Short exercise>
Rescale the listing from the line with "Task: Close the Insert macro dialog" up to and including the line with "point(27,362)": reproduce those lines in full, requests included, with every coordinate in the answers multiplied by 2.15 and rounded to the nearest whole number, halves rounding up. Change nothing else, and return only those lines.

[Some listings]
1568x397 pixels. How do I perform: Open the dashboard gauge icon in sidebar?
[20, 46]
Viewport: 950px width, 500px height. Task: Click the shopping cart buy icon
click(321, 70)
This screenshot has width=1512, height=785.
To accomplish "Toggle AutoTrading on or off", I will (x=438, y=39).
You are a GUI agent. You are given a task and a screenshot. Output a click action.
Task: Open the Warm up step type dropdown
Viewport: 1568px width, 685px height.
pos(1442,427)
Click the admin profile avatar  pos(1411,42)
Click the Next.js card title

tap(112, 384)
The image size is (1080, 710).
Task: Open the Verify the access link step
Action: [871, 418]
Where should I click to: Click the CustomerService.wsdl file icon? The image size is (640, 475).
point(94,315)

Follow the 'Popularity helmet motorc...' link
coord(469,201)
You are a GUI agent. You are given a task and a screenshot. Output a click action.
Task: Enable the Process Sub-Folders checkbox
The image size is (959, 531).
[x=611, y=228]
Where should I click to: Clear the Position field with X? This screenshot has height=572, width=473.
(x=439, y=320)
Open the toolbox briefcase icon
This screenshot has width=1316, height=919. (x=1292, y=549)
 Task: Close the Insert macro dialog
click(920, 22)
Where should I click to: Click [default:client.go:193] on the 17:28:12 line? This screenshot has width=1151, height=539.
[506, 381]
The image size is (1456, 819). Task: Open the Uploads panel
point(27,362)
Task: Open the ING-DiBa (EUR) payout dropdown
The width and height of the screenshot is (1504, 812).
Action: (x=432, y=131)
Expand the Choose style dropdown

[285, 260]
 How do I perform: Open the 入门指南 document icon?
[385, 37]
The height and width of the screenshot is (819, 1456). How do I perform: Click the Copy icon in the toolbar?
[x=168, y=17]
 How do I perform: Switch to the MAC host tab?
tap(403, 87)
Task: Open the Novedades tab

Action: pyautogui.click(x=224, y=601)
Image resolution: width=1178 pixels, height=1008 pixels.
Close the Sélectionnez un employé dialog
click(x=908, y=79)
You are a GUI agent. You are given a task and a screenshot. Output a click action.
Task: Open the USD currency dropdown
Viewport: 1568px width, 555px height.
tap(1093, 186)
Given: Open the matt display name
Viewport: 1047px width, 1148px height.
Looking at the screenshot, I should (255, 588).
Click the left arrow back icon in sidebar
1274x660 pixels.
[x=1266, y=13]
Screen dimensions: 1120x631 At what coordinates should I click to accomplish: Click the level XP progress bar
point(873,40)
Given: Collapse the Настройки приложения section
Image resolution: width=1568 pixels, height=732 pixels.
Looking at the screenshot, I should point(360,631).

Task solution>
 Task: Close the Insert macro dialog
click(1978, 47)
Where should I click to: Click [default:client.go:193] on the 17:28:12 line? This screenshot has width=1151, height=539.
[1088, 819]
The image size is (1456, 819). Task: Open the Uploads panel
point(58,778)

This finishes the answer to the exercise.